(Beginning of RAW DATA)
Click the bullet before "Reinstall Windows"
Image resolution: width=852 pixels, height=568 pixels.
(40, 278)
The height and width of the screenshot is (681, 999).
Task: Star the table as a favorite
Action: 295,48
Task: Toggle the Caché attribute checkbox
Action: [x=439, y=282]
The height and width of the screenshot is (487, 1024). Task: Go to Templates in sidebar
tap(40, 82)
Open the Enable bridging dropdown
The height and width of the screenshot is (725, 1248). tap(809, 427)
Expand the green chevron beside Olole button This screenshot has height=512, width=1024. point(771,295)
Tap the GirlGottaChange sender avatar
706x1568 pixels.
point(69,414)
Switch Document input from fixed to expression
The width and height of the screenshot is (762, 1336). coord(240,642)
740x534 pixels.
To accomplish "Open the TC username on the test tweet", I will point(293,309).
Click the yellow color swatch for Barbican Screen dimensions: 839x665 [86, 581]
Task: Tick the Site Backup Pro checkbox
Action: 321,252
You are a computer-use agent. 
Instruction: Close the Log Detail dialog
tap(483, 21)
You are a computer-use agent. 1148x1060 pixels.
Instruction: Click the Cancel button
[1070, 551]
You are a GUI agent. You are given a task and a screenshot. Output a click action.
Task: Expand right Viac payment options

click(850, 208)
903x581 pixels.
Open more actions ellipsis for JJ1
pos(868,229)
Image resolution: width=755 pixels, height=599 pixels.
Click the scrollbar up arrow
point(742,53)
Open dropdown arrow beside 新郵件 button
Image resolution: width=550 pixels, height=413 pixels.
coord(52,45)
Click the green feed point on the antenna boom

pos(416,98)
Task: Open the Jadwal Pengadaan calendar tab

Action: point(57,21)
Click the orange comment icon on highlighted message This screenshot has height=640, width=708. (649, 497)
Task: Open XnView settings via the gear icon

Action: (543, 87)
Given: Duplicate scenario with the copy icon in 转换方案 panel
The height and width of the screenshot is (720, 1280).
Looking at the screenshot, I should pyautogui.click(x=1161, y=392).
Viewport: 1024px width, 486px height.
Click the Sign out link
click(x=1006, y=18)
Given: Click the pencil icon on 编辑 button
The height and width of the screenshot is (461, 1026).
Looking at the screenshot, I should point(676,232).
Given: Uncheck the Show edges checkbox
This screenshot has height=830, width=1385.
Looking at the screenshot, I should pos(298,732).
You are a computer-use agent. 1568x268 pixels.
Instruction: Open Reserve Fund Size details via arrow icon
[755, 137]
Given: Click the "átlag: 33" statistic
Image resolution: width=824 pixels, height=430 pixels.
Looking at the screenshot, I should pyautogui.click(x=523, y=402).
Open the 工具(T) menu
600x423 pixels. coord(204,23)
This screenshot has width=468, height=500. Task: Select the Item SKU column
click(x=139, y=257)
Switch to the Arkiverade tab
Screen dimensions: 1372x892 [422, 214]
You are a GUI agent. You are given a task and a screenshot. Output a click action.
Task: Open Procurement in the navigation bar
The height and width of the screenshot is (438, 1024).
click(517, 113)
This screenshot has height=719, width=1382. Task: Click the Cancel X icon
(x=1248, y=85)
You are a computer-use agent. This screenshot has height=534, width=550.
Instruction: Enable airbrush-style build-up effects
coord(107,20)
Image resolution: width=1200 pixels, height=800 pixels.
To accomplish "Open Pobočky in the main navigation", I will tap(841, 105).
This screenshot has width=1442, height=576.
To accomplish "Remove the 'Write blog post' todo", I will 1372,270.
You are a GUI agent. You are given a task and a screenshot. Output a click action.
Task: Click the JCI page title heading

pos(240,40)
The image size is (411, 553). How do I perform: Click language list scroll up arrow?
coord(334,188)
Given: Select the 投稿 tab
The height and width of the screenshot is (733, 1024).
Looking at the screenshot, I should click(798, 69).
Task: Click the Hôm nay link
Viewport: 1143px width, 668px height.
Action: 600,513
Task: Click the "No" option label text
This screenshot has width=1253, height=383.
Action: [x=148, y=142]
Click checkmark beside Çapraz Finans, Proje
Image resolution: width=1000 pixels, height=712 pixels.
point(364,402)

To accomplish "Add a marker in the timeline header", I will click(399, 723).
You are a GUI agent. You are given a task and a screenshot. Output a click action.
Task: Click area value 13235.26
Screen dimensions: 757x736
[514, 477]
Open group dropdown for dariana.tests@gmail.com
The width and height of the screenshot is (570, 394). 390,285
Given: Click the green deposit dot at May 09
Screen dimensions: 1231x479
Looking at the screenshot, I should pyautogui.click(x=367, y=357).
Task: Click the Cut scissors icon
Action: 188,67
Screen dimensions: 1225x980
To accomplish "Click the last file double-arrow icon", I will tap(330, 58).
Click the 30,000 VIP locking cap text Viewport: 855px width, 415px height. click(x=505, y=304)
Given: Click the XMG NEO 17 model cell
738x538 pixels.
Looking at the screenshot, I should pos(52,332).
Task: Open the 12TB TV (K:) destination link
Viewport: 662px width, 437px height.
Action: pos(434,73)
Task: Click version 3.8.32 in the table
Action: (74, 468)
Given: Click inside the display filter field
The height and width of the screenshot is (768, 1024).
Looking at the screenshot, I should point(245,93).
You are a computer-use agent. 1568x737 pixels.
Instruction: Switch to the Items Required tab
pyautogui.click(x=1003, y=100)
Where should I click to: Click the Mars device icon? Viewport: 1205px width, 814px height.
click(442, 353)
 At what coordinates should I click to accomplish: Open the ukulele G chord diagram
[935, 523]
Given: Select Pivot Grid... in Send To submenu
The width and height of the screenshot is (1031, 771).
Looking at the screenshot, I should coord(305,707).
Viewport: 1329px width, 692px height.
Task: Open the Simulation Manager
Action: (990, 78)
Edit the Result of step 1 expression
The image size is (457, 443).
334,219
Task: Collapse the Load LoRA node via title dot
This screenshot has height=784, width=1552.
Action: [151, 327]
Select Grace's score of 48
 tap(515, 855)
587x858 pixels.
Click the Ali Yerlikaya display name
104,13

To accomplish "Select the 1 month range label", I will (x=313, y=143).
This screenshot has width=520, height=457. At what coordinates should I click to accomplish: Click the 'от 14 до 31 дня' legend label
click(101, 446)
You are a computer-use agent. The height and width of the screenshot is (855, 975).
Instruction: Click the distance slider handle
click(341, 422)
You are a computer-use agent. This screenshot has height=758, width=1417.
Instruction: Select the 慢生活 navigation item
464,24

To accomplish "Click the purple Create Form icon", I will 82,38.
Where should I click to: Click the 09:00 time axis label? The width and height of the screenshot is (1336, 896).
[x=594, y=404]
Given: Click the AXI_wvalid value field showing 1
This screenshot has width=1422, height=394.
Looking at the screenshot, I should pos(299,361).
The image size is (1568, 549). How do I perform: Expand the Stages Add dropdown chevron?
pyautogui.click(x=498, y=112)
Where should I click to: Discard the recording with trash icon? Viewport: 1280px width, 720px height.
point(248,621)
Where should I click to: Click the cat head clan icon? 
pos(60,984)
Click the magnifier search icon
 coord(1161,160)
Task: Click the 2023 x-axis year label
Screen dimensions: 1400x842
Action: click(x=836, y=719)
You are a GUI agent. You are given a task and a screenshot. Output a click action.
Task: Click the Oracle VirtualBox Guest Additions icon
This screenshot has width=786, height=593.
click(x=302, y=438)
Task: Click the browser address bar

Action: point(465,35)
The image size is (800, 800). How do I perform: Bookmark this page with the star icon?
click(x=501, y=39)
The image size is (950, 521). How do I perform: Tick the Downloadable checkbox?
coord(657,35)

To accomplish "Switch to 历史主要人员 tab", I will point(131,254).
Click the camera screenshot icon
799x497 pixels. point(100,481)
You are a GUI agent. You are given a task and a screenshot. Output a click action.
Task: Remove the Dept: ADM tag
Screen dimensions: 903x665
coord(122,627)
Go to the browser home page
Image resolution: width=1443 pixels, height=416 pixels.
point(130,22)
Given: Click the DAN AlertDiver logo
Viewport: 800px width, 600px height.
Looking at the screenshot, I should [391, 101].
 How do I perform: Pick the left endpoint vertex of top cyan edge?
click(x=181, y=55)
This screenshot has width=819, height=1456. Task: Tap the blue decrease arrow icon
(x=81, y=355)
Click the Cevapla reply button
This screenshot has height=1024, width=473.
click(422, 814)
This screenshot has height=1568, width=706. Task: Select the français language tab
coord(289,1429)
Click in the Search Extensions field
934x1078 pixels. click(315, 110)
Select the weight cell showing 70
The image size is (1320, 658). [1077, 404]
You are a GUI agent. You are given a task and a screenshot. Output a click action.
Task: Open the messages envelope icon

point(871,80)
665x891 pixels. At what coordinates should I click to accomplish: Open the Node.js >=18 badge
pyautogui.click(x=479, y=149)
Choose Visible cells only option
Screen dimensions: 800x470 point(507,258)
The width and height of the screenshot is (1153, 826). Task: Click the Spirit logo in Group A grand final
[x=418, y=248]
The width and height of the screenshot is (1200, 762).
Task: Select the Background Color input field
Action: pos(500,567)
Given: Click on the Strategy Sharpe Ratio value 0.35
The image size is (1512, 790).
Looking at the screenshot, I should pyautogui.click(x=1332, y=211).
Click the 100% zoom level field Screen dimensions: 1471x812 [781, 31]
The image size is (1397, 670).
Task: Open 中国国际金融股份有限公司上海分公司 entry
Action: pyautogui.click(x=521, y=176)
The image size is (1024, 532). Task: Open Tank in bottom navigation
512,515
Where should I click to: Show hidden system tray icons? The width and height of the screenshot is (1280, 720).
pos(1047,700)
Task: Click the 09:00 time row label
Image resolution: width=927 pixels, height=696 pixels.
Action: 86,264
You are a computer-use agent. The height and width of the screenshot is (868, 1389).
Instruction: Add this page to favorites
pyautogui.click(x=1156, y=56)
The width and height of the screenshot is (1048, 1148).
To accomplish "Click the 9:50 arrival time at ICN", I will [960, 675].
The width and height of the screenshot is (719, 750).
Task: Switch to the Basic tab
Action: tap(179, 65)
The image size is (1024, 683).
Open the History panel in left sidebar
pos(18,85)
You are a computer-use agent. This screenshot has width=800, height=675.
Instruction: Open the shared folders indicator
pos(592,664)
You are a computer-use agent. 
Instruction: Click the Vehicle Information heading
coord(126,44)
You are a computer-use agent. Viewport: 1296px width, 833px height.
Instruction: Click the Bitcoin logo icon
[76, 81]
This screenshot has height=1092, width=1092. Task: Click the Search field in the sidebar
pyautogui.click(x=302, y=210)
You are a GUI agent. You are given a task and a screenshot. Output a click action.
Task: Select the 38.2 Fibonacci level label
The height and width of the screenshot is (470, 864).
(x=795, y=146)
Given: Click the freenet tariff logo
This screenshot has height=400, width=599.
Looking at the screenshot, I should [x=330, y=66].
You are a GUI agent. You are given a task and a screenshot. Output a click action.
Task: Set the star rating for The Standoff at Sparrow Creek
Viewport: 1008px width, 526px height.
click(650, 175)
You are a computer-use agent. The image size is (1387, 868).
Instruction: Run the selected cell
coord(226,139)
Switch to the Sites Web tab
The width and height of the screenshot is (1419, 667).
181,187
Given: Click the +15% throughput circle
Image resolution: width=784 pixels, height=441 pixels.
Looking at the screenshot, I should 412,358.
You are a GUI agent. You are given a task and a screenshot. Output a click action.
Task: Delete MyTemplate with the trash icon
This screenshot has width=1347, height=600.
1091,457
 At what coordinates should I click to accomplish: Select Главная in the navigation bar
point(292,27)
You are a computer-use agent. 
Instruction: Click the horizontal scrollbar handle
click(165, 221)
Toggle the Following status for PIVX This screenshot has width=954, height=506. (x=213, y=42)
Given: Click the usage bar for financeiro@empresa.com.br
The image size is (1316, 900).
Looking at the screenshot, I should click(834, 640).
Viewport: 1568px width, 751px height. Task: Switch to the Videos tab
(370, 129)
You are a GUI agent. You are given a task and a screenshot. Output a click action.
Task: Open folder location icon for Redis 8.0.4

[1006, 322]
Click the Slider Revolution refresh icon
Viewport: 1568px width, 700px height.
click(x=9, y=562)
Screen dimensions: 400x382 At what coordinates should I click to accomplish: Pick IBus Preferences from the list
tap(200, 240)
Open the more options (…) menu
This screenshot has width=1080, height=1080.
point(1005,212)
(End of RAW DATA)
PROBLEM STATEMENT |
In the records above, count the lines holding the word "Remove"; give only that number.

EXERCISE SOLUTION |
2